LAST FRIDAY, a jury determined Seattle police officer Craig Hansen was not at fault when he struck and killed bicyclist Joel Silvesan. Although the jury heard nearly two weeks of testimony, the outcome was preordained.
It has been decades and well over 100 such cases since any inquest in King County found any officer to be at fault in any civilian’s death. Inquests are public, fact-finding procedures that are called by the King County executive when any civilian dies at the hands of local law enforcement officers. Unfortunately, inquests do very little to either exonerate or incriminate an officer in these incidents, because the inquest structure doesn’t lend itself well to clearly establishing what happened and why. But even within those limitations, the inquest into Joel Silvesan’s death revealed some important things.
The morning of Feb. 27, 2001 was clear, dry, and cold; at 6 a.m. it was still dark. Officer Hansen was racing, as backup, to assist in a traffic stop. Silvesan was riding down North 90th Street near Aurora Avenue. The question, for Silvesan, was: Did he try to cross the intersection on his bike when the light was red or green? For Hansen: Was he speeding unnecessarily? Was he using his warning signals?
After the inquest, despite the jury’s findings, we still don’t know. A witness claimed, in the media, both that Hansen had run the red light without warning signals and that he had “gunned his engine” going through the intersection. However, on the stand, the witness turned out to not even be remotely credible. Another witness thought Hansen had the green, but that the officer had not been using his lights or siren. Police witnesses believed Hansen had the green light, but were mixed regarding his use of signals. The jury believed Hansen had the green light but did not have on all his warning signals.
Meanwhile, subpoenaed witnesses were not located; the judge did not allow Silvesan’s family’s lawyer to call a number of his own witnesses or pursue important lines of questioning. These sorts of limitations to the inquest process make it hard for police to be held accountable even when the evidence of wrongdoing seems clear. That was not the case here, but family members still felt the process was unfair and stacked against them.
SILVESAN’S INQUEST, however, raises another, larger issue. By all accounts, officer Hansen is a decent young man genuinely devastated by the accident. But it was a preventable accident, and one the Seattle Police Department shows no interest in trying to prevent from being repeated.
Beyond the traffic lights and warning signals, it also developed at Silvesan’s inquest that the police dispatcher had, just before the accident, radioed that it was no longer necessary for Hansen to speed to the traffic stop, meaning that he could slow down to the 35 mph speed limit. Hansen did not slow down. Moreover, police testified at the inquest that officers have the option of ignoring dispatch signals to slow down and, in fact, regularly keep speeding on the logic that it’s always vital to get to a scene as soon as possible because, well, you never know. The jury found that Hansen was traveling 45-55 mph when he struck and killed Silvesan.

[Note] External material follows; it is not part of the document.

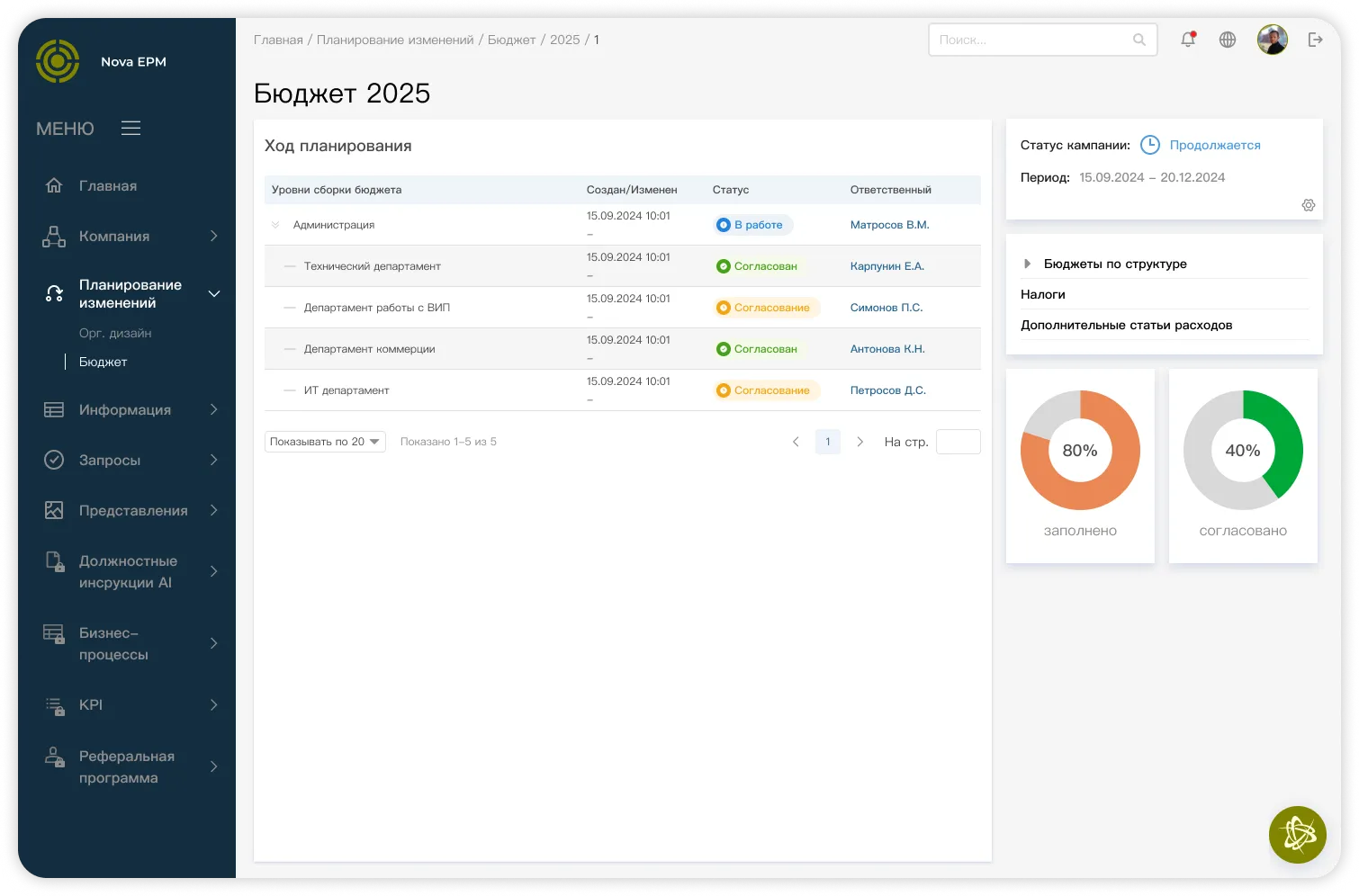Open campaign settings gear icon
Image resolution: width=1359 pixels, height=896 pixels.
click(1308, 205)
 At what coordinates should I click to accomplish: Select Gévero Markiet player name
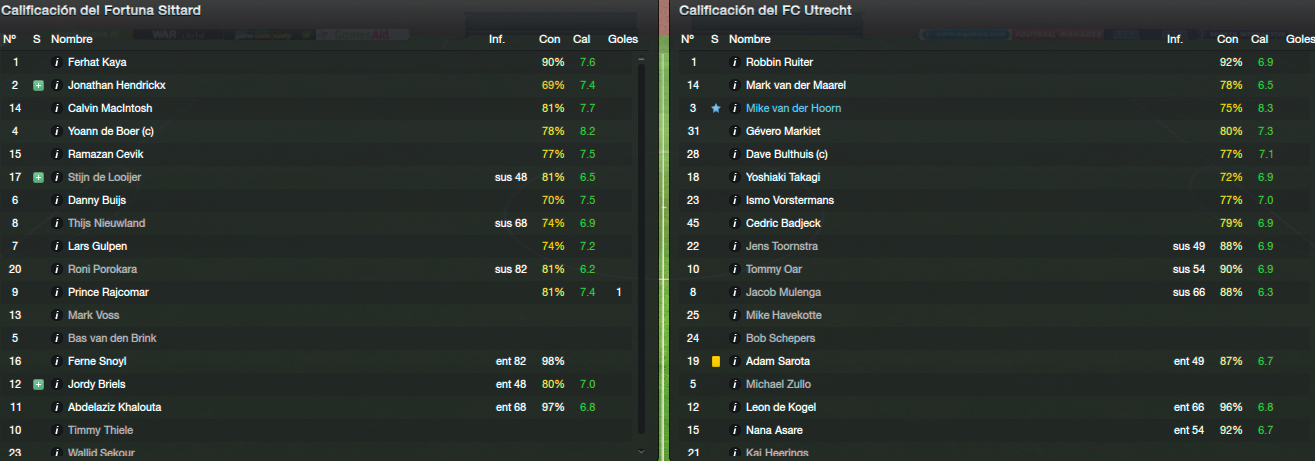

When officers commonly drive like this—speeding unnecessarily, going through intersections without slowing to look, possibly (in this case) ignoring traffic signals, or not using warning lights—the odds will catch up, and accidents like Silvesan’s tragedy happen. Seattle’s fire trucks and ambulances slow down at intersections, and ambulances have a time-related life-and-death urgency far more frequently than patrol cars do. To many people, the fact that SPD, alone among emergency services, often flaunts traffic laws for no apparent reason reflects a mentality that SPD feels it is above the law. That’s a community relations problem that is even more severe now than it was last February.
How could this be fixed? Cameras in patrol cars would help. But I’d be happiest with Silvesan’s death leading to a determination by every single SPD patrol officer to drive by the rules of the road unless it’s a genuine emergency. It would improve the level of respect given officers in the community, but more importantly, it would save lives.